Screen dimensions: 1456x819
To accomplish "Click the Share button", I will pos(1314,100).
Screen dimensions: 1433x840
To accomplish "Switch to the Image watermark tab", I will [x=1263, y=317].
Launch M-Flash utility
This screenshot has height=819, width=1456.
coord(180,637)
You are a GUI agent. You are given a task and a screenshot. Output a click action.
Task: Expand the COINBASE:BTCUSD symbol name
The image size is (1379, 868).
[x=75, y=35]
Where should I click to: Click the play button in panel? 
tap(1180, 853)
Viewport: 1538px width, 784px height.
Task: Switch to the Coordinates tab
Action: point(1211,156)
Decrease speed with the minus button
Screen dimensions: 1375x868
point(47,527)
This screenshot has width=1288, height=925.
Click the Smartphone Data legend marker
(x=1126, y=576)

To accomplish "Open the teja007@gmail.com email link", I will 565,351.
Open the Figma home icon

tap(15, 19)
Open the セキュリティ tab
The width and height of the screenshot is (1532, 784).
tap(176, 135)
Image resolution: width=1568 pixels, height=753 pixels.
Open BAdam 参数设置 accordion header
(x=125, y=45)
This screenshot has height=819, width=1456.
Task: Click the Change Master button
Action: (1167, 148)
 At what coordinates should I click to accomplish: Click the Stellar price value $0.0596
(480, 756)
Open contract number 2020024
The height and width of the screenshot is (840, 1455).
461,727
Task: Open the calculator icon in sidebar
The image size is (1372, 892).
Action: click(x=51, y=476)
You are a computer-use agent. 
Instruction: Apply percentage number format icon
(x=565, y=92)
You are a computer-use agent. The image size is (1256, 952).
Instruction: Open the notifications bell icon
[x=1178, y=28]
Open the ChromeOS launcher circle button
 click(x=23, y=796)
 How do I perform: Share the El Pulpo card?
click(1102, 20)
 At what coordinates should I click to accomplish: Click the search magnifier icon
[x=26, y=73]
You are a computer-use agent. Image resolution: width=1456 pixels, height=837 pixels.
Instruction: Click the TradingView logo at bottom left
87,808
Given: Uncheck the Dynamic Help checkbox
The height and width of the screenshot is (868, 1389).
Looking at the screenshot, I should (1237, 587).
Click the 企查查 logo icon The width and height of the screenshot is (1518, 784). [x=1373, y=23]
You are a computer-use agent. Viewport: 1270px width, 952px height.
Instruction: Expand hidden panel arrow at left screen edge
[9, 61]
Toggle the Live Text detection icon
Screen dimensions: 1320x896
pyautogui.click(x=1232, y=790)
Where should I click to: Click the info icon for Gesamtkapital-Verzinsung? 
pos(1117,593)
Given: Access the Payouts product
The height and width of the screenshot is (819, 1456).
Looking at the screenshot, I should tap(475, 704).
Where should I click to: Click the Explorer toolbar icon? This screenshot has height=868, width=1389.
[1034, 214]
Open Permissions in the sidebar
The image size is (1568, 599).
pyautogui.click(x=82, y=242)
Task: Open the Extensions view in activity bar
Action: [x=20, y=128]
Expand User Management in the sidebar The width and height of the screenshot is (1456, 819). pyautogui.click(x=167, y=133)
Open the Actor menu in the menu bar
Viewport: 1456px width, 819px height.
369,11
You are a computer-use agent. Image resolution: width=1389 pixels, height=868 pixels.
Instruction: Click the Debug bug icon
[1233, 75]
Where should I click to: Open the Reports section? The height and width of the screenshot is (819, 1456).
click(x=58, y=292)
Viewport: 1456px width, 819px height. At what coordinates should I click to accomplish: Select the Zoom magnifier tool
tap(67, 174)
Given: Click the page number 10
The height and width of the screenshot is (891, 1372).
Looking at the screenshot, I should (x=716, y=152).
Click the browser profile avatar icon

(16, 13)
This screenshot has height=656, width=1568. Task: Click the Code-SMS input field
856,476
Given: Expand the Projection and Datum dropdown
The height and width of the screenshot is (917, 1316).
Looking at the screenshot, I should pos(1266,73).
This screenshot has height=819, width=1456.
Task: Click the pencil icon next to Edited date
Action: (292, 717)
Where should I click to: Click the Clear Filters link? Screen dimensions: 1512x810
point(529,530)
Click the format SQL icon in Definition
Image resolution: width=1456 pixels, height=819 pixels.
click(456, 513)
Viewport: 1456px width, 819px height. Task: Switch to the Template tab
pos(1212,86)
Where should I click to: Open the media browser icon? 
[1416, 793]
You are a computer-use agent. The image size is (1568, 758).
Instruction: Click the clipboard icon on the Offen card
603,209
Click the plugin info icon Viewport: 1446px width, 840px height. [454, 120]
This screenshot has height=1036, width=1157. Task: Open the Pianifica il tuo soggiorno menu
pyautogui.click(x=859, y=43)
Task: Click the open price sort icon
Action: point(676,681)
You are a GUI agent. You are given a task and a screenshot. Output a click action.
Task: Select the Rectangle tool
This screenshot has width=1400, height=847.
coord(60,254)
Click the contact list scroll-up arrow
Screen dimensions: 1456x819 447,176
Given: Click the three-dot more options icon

———

> **Exercise brief**
Repeat each entry exactly as it was given.

> **Exercise answer**
Screen dimensions: 1456x819
To accomplish "Click the Share button", I will pos(1314,100).
Screen dimensions: 1433x840
To accomplish "Switch to the Image watermark tab", I will [x=1263, y=317].
Launch M-Flash utility
This screenshot has height=819, width=1456.
coord(180,637)
You are a GUI agent. You are given a task and a screenshot. Output a click action.
Task: Expand the COINBASE:BTCUSD symbol name
The image size is (1379, 868).
[x=75, y=35]
Where should I click to: Click the play button in panel? 
tap(1180, 853)
Viewport: 1538px width, 784px height.
Task: Switch to the Coordinates tab
Action: point(1211,156)
Decrease speed with the minus button
Screen dimensions: 1375x868
point(47,527)
This screenshot has width=1288, height=925.
Click the Smartphone Data legend marker
(x=1126, y=576)

To accomplish "Open the teja007@gmail.com email link", I will 565,351.
Open the Figma home icon

tap(15, 19)
Open the セキュリティ tab
The width and height of the screenshot is (1532, 784).
tap(176, 135)
Image resolution: width=1568 pixels, height=753 pixels.
Open BAdam 参数设置 accordion header
(x=125, y=45)
This screenshot has height=819, width=1456.
Task: Click the Change Master button
Action: (1167, 148)
 At what coordinates should I click to accomplish: Click the Stellar price value $0.0596
(480, 756)
Open contract number 2020024
The height and width of the screenshot is (840, 1455).
461,727
Task: Open the calculator icon in sidebar
The image size is (1372, 892).
Action: click(x=51, y=476)
You are a computer-use agent. 
Instruction: Apply percentage number format icon
(x=565, y=92)
You are a computer-use agent. The image size is (1256, 952).
Instruction: Open the notifications bell icon
[x=1178, y=28]
Open the ChromeOS launcher circle button
 click(x=23, y=796)
 How do I perform: Share the El Pulpo card?
click(1102, 20)
 At what coordinates should I click to accomplish: Click the search magnifier icon
[x=26, y=73]
You are a computer-use agent. Image resolution: width=1456 pixels, height=837 pixels.
Instruction: Click the TradingView logo at bottom left
87,808
Given: Uncheck the Dynamic Help checkbox
The height and width of the screenshot is (868, 1389).
Looking at the screenshot, I should (1237, 587).
Click the 企查查 logo icon The width and height of the screenshot is (1518, 784). [x=1373, y=23]
You are a computer-use agent. Viewport: 1270px width, 952px height.
Instruction: Expand hidden panel arrow at left screen edge
[9, 61]
Toggle the Live Text detection icon
Screen dimensions: 1320x896
pyautogui.click(x=1232, y=790)
Where should I click to: Click the info icon for Gesamtkapital-Verzinsung? 
pos(1117,593)
Given: Access the Payouts product
The height and width of the screenshot is (819, 1456).
Looking at the screenshot, I should tap(475, 704).
Where should I click to: Click the Explorer toolbar icon? This screenshot has height=868, width=1389.
[1034, 214]
Open Permissions in the sidebar
The image size is (1568, 599).
pyautogui.click(x=82, y=242)
Task: Open the Extensions view in activity bar
Action: [x=20, y=128]
Expand User Management in the sidebar The width and height of the screenshot is (1456, 819). pyautogui.click(x=167, y=133)
Open the Actor menu in the menu bar
Viewport: 1456px width, 819px height.
369,11
You are a computer-use agent. Image resolution: width=1389 pixels, height=868 pixels.
Instruction: Click the Debug bug icon
[1233, 75]
Where should I click to: Open the Reports section? The height and width of the screenshot is (819, 1456).
click(x=58, y=292)
Viewport: 1456px width, 819px height. At what coordinates should I click to accomplish: Select the Zoom magnifier tool
tap(67, 174)
Given: Click the page number 10
The height and width of the screenshot is (891, 1372).
Looking at the screenshot, I should (x=716, y=152).
Click the browser profile avatar icon

(16, 13)
This screenshot has height=656, width=1568. Task: Click the Code-SMS input field
856,476
Given: Expand the Projection and Datum dropdown
The height and width of the screenshot is (917, 1316).
Looking at the screenshot, I should pos(1266,73).
This screenshot has height=819, width=1456.
Task: Click the pencil icon next to Edited date
Action: (292, 717)
Where should I click to: Click the Clear Filters link? Screen dimensions: 1512x810
point(529,530)
Click the format SQL icon in Definition
Image resolution: width=1456 pixels, height=819 pixels.
click(456, 513)
Viewport: 1456px width, 819px height. Task: Switch to the Template tab
pos(1212,86)
Where should I click to: Open the media browser icon? 
[1416, 793]
You are a computer-use agent. The image size is (1568, 758).
Instruction: Click the clipboard icon on the Offen card
603,209
Click the plugin info icon Viewport: 1446px width, 840px height. [454, 120]
This screenshot has height=1036, width=1157. Task: Open the Pianifica il tuo soggiorno menu
pyautogui.click(x=859, y=43)
Task: Click the open price sort icon
Action: point(676,681)
You are a GUI agent. You are given a task and a screenshot. Output a click action.
Task: Select the Rectangle tool
This screenshot has width=1400, height=847.
coord(60,254)
Click the contact list scroll-up arrow
Screen dimensions: 1456x819 447,176
Given: Click the three-dot more options icon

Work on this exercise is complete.